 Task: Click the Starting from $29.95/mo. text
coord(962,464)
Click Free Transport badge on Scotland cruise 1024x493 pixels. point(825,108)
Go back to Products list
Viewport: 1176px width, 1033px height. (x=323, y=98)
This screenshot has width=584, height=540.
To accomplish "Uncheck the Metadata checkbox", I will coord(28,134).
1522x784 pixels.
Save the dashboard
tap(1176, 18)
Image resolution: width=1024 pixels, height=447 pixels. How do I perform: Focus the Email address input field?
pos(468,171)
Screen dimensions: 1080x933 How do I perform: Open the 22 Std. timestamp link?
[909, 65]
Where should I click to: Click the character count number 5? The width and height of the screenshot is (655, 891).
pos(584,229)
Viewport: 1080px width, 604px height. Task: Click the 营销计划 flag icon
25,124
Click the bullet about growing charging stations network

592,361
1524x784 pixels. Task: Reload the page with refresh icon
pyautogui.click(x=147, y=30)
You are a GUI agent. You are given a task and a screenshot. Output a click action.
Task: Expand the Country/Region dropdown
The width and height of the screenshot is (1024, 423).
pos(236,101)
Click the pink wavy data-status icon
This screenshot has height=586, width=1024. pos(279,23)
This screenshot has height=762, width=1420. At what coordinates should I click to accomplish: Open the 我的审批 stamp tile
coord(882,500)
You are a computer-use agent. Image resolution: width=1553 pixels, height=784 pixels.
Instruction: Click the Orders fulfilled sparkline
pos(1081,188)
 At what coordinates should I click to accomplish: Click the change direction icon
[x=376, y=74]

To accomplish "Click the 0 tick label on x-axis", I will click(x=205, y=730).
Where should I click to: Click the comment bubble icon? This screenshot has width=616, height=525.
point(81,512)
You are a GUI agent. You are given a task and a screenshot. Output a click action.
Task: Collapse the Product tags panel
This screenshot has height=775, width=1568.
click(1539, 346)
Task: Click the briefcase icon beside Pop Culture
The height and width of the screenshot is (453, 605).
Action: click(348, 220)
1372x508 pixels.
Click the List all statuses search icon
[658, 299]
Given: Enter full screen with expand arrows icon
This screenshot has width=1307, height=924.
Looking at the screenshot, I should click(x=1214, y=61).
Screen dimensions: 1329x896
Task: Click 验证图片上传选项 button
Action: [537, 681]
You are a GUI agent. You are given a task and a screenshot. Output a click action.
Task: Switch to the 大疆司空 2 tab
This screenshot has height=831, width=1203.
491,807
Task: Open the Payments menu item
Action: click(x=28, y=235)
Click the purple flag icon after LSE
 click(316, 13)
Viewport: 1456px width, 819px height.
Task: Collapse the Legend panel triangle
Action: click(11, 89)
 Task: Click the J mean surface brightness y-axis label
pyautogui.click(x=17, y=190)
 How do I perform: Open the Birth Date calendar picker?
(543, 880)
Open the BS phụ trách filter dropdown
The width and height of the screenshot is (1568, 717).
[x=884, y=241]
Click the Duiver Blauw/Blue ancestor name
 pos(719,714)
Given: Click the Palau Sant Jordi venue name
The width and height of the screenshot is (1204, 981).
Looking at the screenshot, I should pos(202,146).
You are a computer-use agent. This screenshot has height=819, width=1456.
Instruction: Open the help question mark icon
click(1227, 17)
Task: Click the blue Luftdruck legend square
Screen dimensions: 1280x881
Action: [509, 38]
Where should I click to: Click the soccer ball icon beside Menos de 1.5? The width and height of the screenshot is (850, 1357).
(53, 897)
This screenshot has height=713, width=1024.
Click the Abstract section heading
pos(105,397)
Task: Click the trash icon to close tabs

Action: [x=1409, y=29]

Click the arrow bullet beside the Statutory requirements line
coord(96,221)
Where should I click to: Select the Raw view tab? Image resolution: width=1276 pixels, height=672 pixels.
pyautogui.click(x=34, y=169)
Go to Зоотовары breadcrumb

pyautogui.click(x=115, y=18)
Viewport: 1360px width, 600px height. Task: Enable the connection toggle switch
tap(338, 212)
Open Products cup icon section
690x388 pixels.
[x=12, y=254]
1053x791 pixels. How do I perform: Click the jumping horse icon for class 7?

|---|

Pull out each line of the rows above that contains the string "axis", and copy those lines in full.

» Written solution:
To accomplish "Click the 0 tick label on x-axis", I will click(x=205, y=730).
 Task: Click the J mean surface brightness y-axis label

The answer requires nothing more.